CONTRATO DE LOCAÇÃO EM SHOPPING. ALEGAÇÃO DE ONERIDADE EXCESSIVA DESCARACTERIZADA EM RAZÃO DE MEDIDAS EQUITATIVAS IMPLEMENTADAS PELO LOCADOR E QUE MANTIVERAM O EQUILÍBRIO ECONÔMICO-FINANCEIRO DO CONTRATO. NEGADO O PEDIDO DE RESOLUÇÃO DO CONTRATO E RECONHECIDA A RESCISÃO DA AVENÇA POR VONTADE DA LOCATÁRIA

Processo número 1007221-86.2020
Juízo da 1ª. Vara Cível – Foro Regional de Pinheiros
Comarca da Capital

Vistos.

Objetiva a autora, (…), estabelecida nesta Capital, que se declare a resolução de contrato de locação, desobrigando-a de suportar o pagamento de alugueres a partir de 19 de março de 2020, além da multa prevista no contrato e de quaisquer outras penalidades, argumentando suportar uma onerosidade excessiva decorrente de efeitos gerados pela pandemia, que impedem a mantença de seu estabelecimento comercial instalado no imóvel objeto do contrato. Adotado o rito comum.

Citada, a ré contestou, afirmando que a autora, em 5 de agosto de 2020, procedeu à entrega das chaves, de modo que o contrato foi extinto a partir daquele momento. Sustenta a ré, outrossim, que a autora reconhece a validez da cláusula prevista no contrato, segundo a qual, em havendo rescisão por parte da autora, esta deve suportar multa correspondente ao valor de três alugueres.
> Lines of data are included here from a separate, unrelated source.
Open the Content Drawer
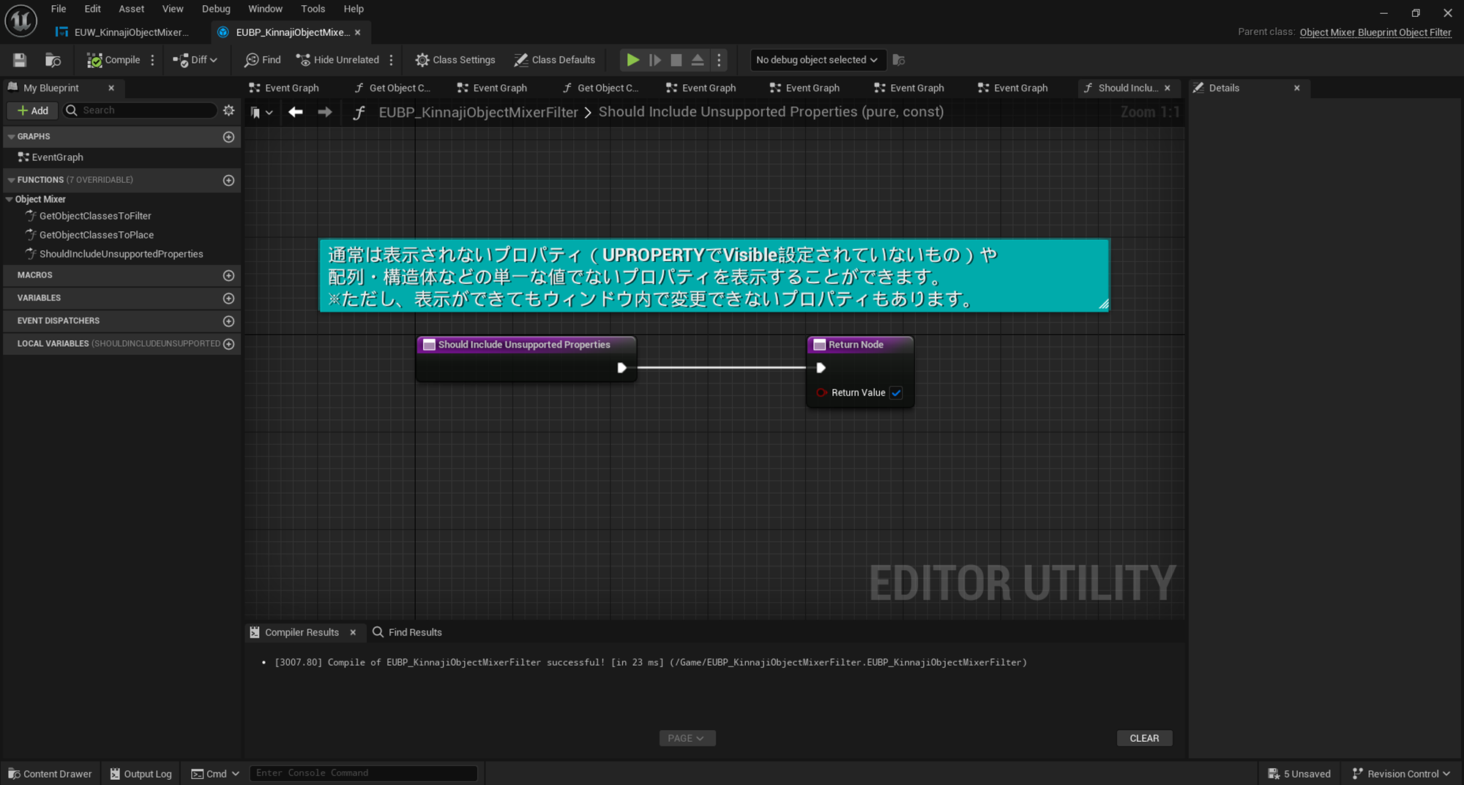 50,773
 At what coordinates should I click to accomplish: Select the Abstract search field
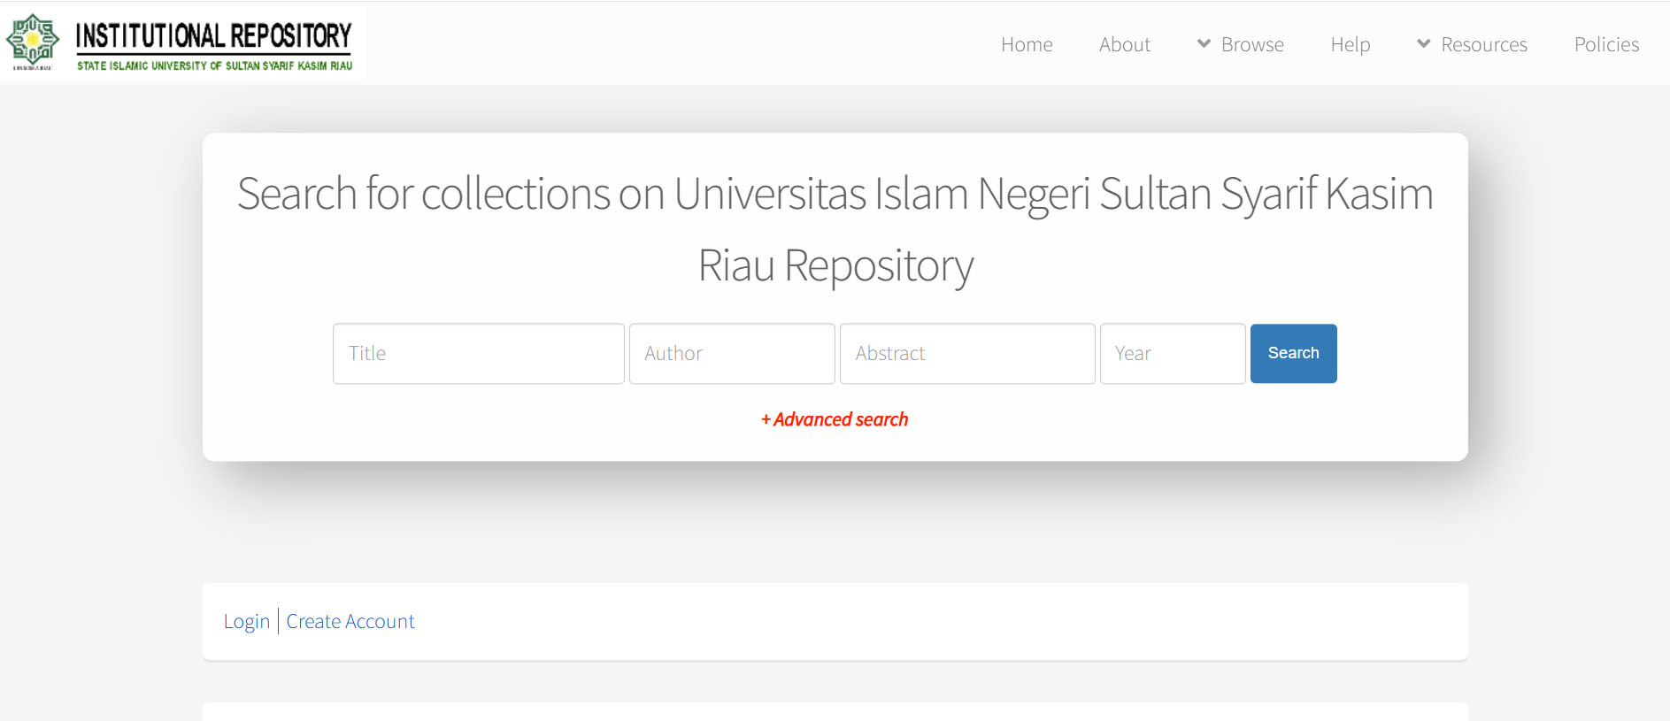pyautogui.click(x=966, y=354)
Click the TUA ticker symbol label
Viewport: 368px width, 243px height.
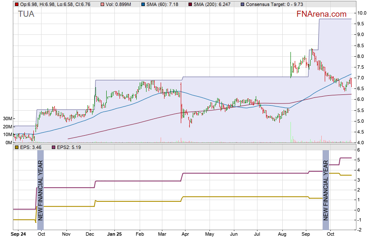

Aduz ainda ter concedido à autora a isenção dos alugueres vencidos em maio, junho e julho, além de descontos nos meses de abril e de agosto de 2020, para lenificar os prejuízos que a autora suportara em decorrência de medidas estatais impostas pela pandemia, afirmando que a autora deve-lhe a importância de R$139.083,29.

Réplica apresentada.

É o RELATÓRIO.

FUNDAMENTO.

Não há a necessidade de se produzirem outras provas além daquelas já apresentadas, de modo que o julgamento antecipado da lide é medida adequada, o que, de resto, as partes requereram.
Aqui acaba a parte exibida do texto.